時を超えて交差するご縁。鹿沼さつき祭り「書×音楽」パフォーマンス

地元・栃木県鹿沼市で開催された「さつき祭り」のオープニングにて、書と音楽のパフォーマンスを披露させていただきました。

会場に一歩足を踏み入れると、丹精込めて育てられたさつきの盆栽がずらりと並び、まさに圧巻の一言。お越しになった皆さんが思わず「すごいねぇ……」と感嘆の溜息を漏らしながら、その圧倒的な美しさに引き込まれていく姿がとても印象的でした。

中学生の頃の記憶と、今ここで重なる音と書

今回共演させていただいたのは、アメリカ・ノースダコタ大学(NDU)音楽学部のトリオ「Red River Trio」の学生のみなさんです。

NDUのあるグランドフォークス市は、鹿沼市の友好都市。私自身、中学生の頃に当時の粟野町のプログラムを利用して、グランドフォークスへホームステイさせていただいた経験があります。

あれから時が経ち、当時はまだ生まれていなかったかもしれない若い世代のアーティストたちと、こうして生まれ故郷である鹿沼の地で一緒に表現の場に立てたこと——。言葉に尽くしがたい、深い感慨が胸に押し寄せる時間となりました。

感性が生き方を形作っていく

音楽に身をゆだねること。 目の前にある花や自然を美しいと感じること。 言葉の持つ質感や手触りをひとつずつ模索すること。

そうした瑞々しい感覚や豊かな感性こそが、巡り巡って私たちの生き方そのものを形作っていくのだと信じています。

日々書と向き合う中で、原点である地元との繋がりを改めて実感し、心から温かく有り難い一日となりました。

街の文化を育む素晴らしいご縁に感謝を込めて

また、今回のステージにおいて全面的に企画をプロデュースし、伴走してくださったのがアーティストの保坂さんです。
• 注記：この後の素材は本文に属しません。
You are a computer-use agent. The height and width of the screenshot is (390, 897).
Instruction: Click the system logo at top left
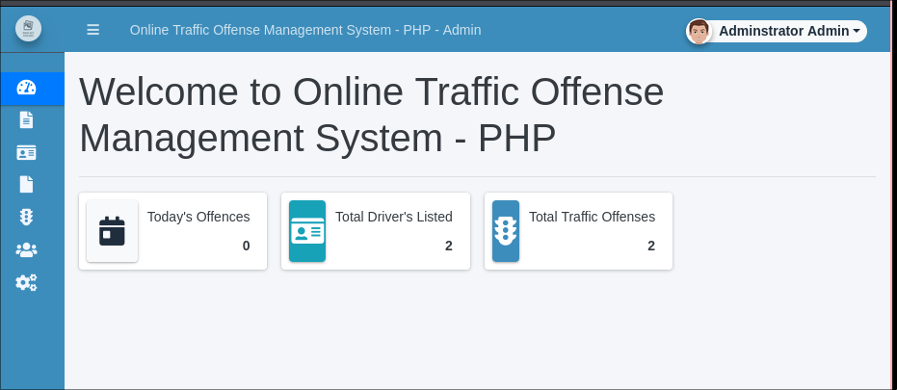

去年まで鹿沼の地域おこし協力隊として活動されていた保坂さんは、ご自身の表現者としての素晴らしさはもちろんのこと、この街の文化芸術をより豊かにしていくためのアイデアをたくさんお持ちの方です。細やかなサポートと素晴らしいプロデュースに、心より感謝申し上げます。

温かいご縁に支えられながら、これからも大好きな地元・鹿沼の地でたくさんの作品をしたためていけるよう、精進してまいります。